* WORK ORDER
Please repeat exactly the lines from the one containing "You are a computer-use" to the end of the entries below, both included, and omit all pictures.

* DATASET ENTRIES
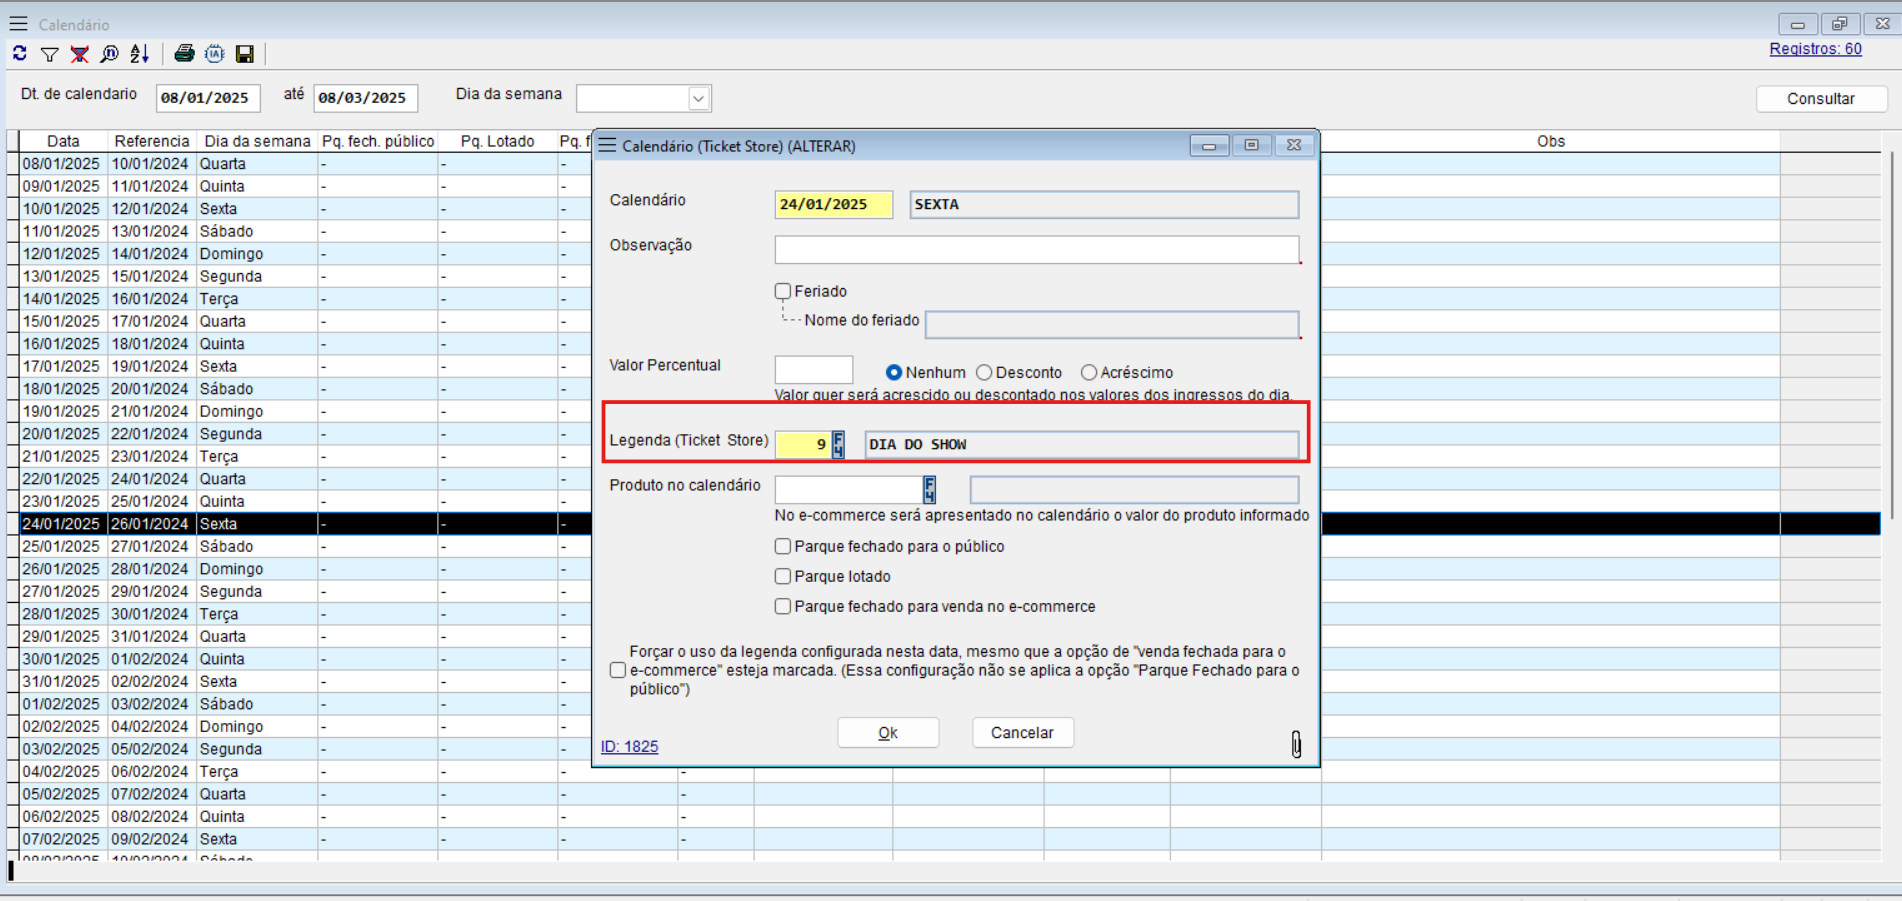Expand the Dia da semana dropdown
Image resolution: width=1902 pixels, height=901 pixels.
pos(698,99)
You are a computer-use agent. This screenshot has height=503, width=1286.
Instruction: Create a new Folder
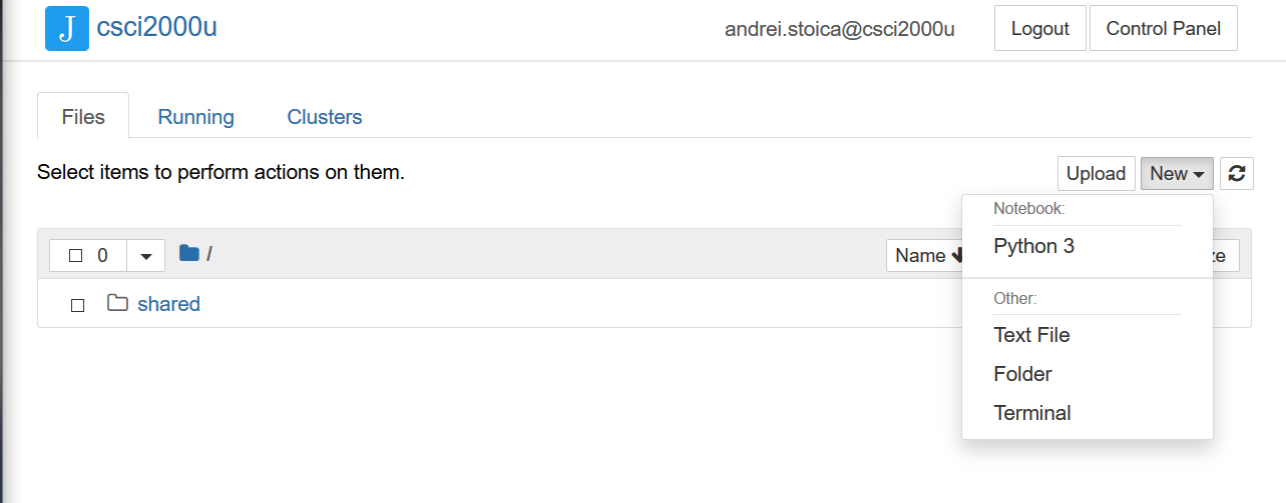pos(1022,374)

* RESPONSE BOX
You are a computer-use agent. This screenshot has height=503, width=1286.
Instruction: Create a new Folder
pos(1022,374)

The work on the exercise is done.